Fannie Mae and Freddie Mac look at two ratios as a percentage of your income: housing (principal, interest, taxes, insurance, mortgage insurance, and condo fees) and total debt (housing debt plus other monthly minimum payments such as student loans and car and credit card payments). Often you can get preapproved with total debt ratios of up to 43 percent.
The 43 percent debt-to-income ratio is part of the test to see whether the mortgage will be considered a qualified one. These rules protect borrowers and lenders in case of default.
But is it wise to buy up to the preapproved level? It depends on your circumstances. Using your total debt obligations in the calculations leaves out many expenses that can really take a bite out of your budget. Some of these are food, clothing, transportation (other than lease or auto payments), day care, health care, gas, electric, oil, water, cable, Internet, mobile phones, and contributions to retirement and college funds. When you determine the impact of these expenses on your monthly budget, you may find yourself with a much smaller cushion.
Lenders look at gross income, not net, so federal and state income taxes and Social Security and Medicare deductions are not considered when qualifying.

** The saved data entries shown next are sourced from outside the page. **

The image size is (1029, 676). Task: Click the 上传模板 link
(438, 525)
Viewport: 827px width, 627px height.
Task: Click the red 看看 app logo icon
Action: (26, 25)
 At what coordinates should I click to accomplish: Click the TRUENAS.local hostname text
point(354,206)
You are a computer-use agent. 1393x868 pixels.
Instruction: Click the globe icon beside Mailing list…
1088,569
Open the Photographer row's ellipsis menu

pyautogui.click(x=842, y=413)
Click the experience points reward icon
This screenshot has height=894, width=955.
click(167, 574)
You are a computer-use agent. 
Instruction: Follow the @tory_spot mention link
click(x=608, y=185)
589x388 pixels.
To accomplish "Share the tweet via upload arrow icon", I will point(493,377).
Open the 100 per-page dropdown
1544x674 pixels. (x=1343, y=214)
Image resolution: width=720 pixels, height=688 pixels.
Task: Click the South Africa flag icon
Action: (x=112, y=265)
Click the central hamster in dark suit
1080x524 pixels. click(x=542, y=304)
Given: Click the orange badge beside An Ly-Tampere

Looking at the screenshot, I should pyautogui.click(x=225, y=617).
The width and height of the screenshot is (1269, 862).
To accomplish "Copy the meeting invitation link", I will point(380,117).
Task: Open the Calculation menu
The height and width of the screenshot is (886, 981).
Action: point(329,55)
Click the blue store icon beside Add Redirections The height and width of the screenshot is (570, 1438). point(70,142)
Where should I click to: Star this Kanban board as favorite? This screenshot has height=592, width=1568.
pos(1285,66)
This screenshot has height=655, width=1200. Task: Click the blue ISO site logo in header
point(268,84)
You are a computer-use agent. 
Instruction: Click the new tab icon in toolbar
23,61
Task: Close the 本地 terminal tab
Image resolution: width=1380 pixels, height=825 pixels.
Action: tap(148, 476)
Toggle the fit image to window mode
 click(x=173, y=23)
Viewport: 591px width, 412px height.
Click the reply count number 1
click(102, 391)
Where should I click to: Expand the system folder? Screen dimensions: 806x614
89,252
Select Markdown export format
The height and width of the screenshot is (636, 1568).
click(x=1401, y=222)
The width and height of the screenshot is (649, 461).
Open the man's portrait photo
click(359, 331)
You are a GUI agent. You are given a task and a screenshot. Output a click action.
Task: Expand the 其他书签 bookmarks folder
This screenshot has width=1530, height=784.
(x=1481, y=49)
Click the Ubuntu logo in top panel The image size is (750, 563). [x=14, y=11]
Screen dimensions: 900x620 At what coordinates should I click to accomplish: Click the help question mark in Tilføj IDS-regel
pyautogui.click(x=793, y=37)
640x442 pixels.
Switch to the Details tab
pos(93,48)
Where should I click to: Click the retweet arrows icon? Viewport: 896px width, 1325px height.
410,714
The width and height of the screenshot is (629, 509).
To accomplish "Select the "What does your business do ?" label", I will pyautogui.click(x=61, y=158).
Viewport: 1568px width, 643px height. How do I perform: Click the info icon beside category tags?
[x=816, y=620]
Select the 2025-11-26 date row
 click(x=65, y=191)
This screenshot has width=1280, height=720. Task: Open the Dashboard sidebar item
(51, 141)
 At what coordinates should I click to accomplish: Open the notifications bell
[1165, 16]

To avoid being “house poor,” I advise my clients not to exceed a housing ratio of 25 percent and total debt of 33 percent. This can be challenging, however, in more expensive housing markets like Greater Boston.
For example, according to Zillow, the median home price in Greater Boston is about $425,000. My comfort level of housing debt (not more than 25 percent of income) would require an annual income of $107,000, assuming a 30-year fixed rate at 4.25 percent, a 20 percent down payment, as well as taxes and insurance. This would leave about $700 a month for other debt.
You can make less and still get preapproved, but even at a 33 percent housing debt level you would need to make $81,000 annually.
Although there is often a strong desire to buy as much home as possible, it is best to do what is safer: use a lower percentage of your available income. No one wants a borrower to get into a loan that may end up in foreclosure, and part of that is setting up safe and reasonable buying expectations.